▶ [Exercise requirements]
Copy each line in the data below that contains the word "computer".

[Source data]
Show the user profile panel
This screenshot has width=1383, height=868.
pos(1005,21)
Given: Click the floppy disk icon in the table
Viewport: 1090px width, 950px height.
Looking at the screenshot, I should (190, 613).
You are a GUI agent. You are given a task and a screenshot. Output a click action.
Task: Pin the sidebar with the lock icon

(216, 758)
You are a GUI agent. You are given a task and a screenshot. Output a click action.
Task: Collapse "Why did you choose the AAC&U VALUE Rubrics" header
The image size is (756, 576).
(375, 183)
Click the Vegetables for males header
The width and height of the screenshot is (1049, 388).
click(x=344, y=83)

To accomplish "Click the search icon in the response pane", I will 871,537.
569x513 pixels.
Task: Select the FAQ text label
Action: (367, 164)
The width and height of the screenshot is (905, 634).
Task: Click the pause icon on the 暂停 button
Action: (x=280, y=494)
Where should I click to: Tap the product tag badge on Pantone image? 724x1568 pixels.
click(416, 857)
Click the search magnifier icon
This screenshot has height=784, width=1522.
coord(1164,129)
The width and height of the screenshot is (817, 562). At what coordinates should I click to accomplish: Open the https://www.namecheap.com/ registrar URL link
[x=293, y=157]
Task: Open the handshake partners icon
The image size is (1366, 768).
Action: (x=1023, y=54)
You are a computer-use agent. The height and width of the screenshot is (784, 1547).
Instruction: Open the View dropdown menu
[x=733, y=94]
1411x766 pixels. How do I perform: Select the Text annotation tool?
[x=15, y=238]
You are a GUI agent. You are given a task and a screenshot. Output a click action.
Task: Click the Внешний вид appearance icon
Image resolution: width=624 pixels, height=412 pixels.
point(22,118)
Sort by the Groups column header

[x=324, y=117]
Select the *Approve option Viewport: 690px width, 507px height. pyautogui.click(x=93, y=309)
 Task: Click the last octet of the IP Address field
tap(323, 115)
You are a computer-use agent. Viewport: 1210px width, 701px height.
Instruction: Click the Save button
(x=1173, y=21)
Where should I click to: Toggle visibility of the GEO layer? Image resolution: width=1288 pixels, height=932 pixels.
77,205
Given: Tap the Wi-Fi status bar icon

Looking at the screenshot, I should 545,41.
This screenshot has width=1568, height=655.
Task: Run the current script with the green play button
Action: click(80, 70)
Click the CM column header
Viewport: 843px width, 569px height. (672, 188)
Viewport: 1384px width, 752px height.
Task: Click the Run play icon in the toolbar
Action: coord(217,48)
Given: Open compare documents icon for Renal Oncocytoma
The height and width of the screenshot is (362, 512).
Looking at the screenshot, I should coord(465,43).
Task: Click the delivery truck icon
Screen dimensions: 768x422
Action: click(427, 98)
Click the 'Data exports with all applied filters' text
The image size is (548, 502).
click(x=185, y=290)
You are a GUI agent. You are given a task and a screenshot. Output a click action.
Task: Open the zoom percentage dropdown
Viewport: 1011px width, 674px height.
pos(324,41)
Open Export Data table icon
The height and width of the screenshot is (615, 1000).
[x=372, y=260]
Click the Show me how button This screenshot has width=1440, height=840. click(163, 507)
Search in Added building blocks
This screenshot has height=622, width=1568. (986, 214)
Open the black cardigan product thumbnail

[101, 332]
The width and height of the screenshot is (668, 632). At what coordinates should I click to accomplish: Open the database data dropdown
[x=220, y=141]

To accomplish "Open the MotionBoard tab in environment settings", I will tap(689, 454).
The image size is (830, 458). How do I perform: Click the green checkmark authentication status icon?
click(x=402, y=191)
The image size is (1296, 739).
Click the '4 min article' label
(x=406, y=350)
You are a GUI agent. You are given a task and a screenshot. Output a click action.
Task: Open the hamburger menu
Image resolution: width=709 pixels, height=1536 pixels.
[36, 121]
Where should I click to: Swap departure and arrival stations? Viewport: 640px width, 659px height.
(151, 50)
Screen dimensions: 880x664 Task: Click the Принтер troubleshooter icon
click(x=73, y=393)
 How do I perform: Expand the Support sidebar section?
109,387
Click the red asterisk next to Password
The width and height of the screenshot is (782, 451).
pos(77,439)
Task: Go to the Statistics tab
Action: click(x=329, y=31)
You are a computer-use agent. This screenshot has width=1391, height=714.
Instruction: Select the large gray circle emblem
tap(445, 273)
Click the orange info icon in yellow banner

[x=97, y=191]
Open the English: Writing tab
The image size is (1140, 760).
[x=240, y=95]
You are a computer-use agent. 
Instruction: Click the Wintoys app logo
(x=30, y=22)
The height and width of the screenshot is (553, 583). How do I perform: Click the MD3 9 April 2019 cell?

▶ [Answer for this exercise]
You are a computer-use agent. The height and width of the screenshot is (784, 1547).
You are a computer-use agent. Viewport: 1210px width, 701px height.
You are a computer-use agent. This screenshot has width=1391, height=714.
You are a computer-use agent. 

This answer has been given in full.